[Dataset entries]
★ ★ ★ ★ ★
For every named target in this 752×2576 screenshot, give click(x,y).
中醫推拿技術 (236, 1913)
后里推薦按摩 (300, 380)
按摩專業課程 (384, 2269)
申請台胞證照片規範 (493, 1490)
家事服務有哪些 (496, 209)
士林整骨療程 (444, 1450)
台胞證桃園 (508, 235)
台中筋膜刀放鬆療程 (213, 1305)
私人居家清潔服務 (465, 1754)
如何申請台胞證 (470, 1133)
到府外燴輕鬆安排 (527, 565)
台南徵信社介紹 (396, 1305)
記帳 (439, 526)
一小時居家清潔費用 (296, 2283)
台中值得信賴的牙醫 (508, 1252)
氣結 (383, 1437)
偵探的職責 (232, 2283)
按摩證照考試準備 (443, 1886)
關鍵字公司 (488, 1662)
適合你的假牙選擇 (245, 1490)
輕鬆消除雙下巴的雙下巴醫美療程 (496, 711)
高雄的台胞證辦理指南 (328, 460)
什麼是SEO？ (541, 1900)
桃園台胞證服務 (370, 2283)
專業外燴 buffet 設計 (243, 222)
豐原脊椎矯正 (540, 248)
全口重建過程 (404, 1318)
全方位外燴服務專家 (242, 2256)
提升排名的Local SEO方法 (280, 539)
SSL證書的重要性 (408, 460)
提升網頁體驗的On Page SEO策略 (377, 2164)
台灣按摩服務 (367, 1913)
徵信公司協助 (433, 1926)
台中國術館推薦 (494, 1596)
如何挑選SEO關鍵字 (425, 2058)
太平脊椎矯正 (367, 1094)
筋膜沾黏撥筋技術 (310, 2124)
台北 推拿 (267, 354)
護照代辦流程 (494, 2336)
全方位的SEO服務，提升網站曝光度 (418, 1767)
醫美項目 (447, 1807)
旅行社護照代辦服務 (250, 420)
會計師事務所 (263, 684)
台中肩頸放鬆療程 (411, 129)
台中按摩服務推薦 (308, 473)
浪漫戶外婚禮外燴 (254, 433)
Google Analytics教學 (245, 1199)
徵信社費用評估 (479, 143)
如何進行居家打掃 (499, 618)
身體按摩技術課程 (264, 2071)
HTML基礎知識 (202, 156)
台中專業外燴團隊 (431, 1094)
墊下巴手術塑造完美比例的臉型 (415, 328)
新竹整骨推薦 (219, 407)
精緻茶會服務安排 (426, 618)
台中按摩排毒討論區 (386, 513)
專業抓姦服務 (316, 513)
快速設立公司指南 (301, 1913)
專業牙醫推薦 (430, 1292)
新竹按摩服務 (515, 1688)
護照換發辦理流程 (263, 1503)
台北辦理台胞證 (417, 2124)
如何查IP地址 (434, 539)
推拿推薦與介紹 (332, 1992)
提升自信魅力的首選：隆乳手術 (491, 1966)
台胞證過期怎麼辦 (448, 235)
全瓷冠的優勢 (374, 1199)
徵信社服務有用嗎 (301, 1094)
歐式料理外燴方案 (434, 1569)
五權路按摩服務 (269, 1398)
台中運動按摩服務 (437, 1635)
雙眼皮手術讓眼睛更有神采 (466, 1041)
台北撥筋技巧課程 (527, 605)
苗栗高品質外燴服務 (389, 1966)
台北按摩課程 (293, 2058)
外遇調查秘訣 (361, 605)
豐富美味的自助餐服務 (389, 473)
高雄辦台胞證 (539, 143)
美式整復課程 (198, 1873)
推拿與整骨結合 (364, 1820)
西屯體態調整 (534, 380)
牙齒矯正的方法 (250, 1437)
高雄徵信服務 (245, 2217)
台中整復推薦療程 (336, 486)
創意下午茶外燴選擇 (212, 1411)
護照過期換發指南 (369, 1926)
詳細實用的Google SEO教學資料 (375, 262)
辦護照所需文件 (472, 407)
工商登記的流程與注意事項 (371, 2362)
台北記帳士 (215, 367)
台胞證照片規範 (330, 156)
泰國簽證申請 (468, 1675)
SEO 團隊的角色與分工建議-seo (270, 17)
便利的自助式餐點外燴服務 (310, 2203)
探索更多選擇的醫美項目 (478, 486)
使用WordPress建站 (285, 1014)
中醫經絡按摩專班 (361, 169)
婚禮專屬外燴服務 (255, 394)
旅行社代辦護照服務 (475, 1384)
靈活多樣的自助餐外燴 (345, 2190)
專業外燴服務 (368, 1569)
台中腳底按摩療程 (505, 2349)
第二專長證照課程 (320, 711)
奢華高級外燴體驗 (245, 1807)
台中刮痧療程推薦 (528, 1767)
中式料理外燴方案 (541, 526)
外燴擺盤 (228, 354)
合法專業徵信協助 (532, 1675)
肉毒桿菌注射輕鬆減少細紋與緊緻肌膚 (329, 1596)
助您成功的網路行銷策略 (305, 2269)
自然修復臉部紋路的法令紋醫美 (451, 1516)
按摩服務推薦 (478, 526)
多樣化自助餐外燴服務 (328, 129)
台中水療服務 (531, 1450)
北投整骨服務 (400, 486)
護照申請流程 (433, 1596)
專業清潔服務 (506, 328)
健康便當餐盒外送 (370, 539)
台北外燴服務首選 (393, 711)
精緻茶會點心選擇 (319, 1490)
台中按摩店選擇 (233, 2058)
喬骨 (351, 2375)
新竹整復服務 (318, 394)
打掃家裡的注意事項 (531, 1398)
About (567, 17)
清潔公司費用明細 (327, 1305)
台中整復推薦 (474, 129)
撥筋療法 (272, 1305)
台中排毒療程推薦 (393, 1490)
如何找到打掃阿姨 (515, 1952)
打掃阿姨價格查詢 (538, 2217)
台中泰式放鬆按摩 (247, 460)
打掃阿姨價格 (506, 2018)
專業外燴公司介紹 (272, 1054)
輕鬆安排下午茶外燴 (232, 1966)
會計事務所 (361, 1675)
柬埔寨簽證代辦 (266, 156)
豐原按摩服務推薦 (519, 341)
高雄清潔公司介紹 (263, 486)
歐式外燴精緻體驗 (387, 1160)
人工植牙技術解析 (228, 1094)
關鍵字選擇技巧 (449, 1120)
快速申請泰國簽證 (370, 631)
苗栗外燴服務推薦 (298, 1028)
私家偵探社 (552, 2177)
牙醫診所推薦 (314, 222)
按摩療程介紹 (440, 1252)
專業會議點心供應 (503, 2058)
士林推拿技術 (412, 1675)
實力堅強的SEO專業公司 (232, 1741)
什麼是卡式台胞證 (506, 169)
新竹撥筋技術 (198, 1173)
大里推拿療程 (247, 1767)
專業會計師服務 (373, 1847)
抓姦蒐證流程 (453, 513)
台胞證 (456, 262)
★ ★ ★ ★ ★
> [WHAT THIS TASK INVOLVES] Print exactly the lines from the beginning of the entries through the line with "記帳 (439, 526)". Output nothing more.

> [FINISHED TASK]
For every named target in this 752×2576 screenshot, give click(x,y).
中醫推拿技術 (236, 1913)
后里推薦按摩 (300, 380)
按摩專業課程 (384, 2269)
申請台胞證照片規範 (493, 1490)
家事服務有哪些 (496, 209)
士林整骨療程 (444, 1450)
台胞證桃園 (508, 235)
台中筋膜刀放鬆療程 (213, 1305)
私人居家清潔服務 (465, 1754)
如何申請台胞證 (470, 1133)
到府外燴輕鬆安排 (527, 565)
台南徵信社介紹 (396, 1305)
記帳 (439, 526)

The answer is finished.